On March 20, 2017, Wiggins re-signed with the Chargers. He started all 16 games at right guard for the Chargers in 2017.

===Detroit Lions===
On March 15, 2018, Wiggins signed with the Detroit Lions. He was named a backup guard to start the season, but was thrust into a starting role at right guard following an injury to T. J. Lang. He was officially named the starter in Week 10 for the rest of the season, starting in a total of 10 games.

In 2019, Wiggins played in 14 games, starting three at both guard spots, before being placed on injured reserve on December 16, 2019.

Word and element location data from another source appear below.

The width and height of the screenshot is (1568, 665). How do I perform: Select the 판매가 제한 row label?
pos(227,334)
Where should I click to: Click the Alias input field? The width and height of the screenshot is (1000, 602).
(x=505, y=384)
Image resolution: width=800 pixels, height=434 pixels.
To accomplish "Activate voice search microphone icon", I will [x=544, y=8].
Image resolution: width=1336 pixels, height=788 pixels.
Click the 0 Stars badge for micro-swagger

On April 16, 2020, Wiggins re-signed with the Lions. He was released on September 5, 2020 and signed to the practice squad the next day. He was elevated to the active roster on September 12 for the team's week 1 game against the Chicago Bears and reverted to the practice squad on September 14. He was promoted to the active roster on September 19, 2020. He was released on October 24.

===New York Giants===
On November 3, 2020, Wiggins was signed by the New York Giants. He was waived on November 13, 2020, and re-signed to the practice squad four days later. He signed a reserve/future contract on January 4, 2021.

On August 31, 2021, Wiggins was released by the Giants and re-signed to the practice squad the next day. He was released on September 7.